What is needed | Reproduce the listing below from the line with "Image resolution: width=679" to the line with "Viewport: 553px width, 429px", both lines included, character for character, minus any pictures.

(Beginning of Provided material)

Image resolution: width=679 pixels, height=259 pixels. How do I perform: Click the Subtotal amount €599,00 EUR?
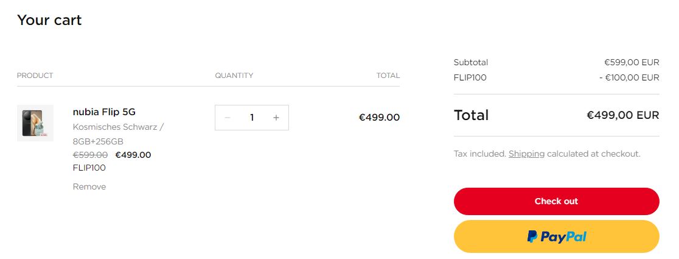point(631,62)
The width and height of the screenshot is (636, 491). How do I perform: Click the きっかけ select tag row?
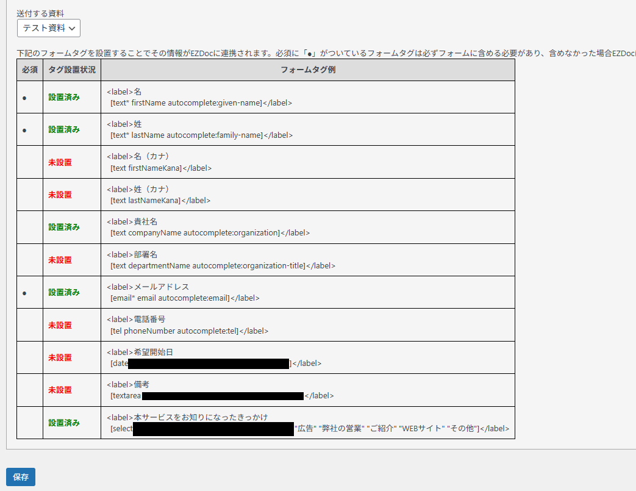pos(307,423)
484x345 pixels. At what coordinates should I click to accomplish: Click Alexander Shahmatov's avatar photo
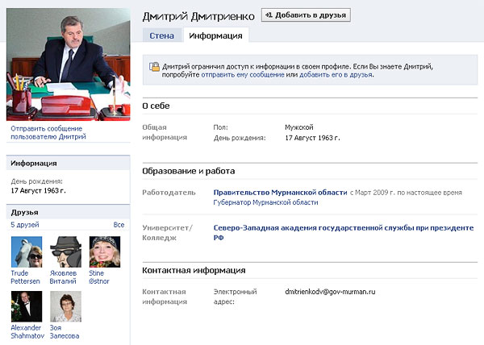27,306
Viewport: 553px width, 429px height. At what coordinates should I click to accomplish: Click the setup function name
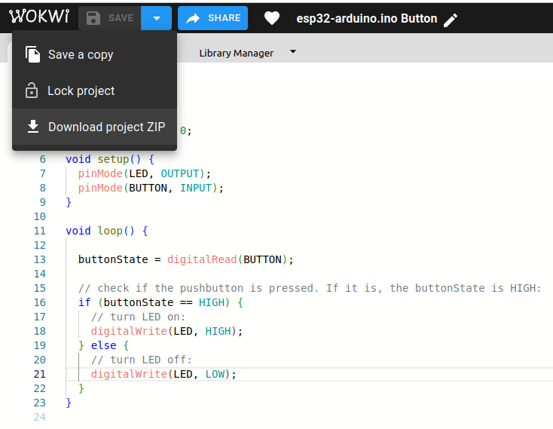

(End of Provided material)
(Beginning of Provided material)

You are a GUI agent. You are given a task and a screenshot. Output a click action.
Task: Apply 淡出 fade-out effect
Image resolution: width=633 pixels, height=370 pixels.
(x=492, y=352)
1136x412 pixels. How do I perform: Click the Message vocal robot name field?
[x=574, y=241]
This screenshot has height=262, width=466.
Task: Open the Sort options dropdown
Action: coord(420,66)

(End of Provided material)
(Beginning of Provided material)

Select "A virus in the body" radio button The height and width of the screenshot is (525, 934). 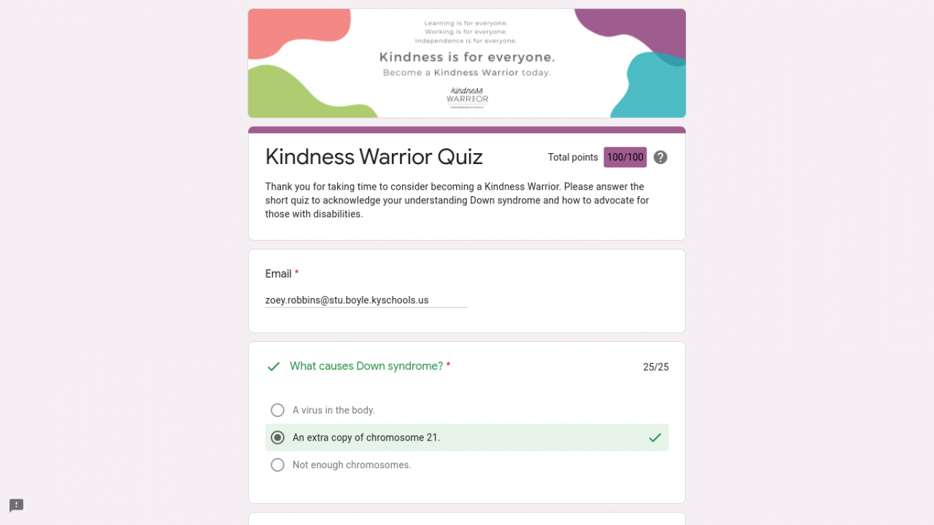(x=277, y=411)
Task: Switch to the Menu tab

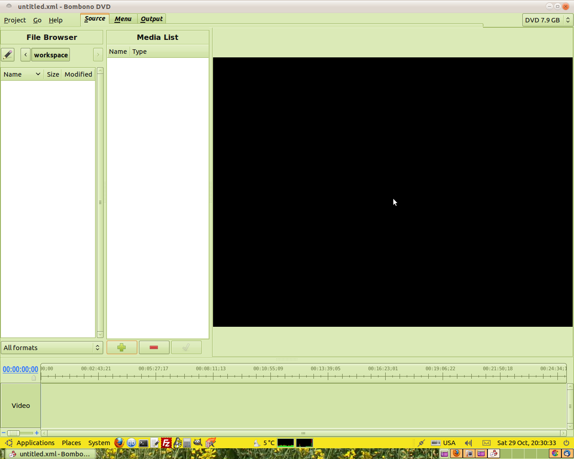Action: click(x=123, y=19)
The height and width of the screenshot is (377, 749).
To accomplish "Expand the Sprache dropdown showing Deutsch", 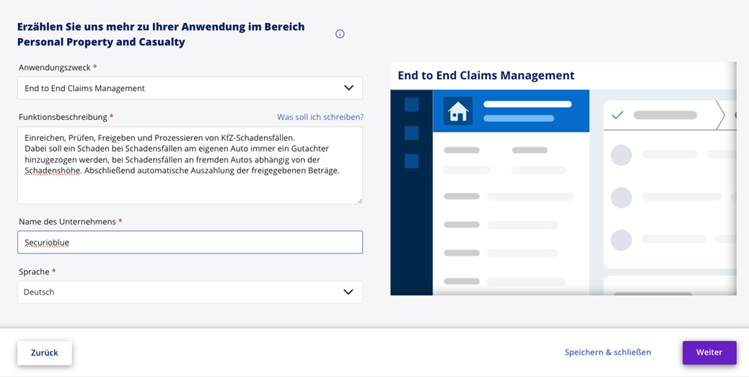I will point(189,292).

(End of Provided material)

Solution to the problem |
Image resolution: width=679 pixels, height=259 pixels. How do I perform: Click the Subtotal amount €599,00 EUR?
point(631,62)
The width and height of the screenshot is (636, 491). How do I perform: Click the きっかけ select tag row?
pos(307,423)
484x345 pixels. At what coordinates should I click to accomplish: Click Alexander Shahmatov's avatar photo
27,306
Viewport: 553px width, 429px height. At what coordinates should I click to accomplish: Click the setup function name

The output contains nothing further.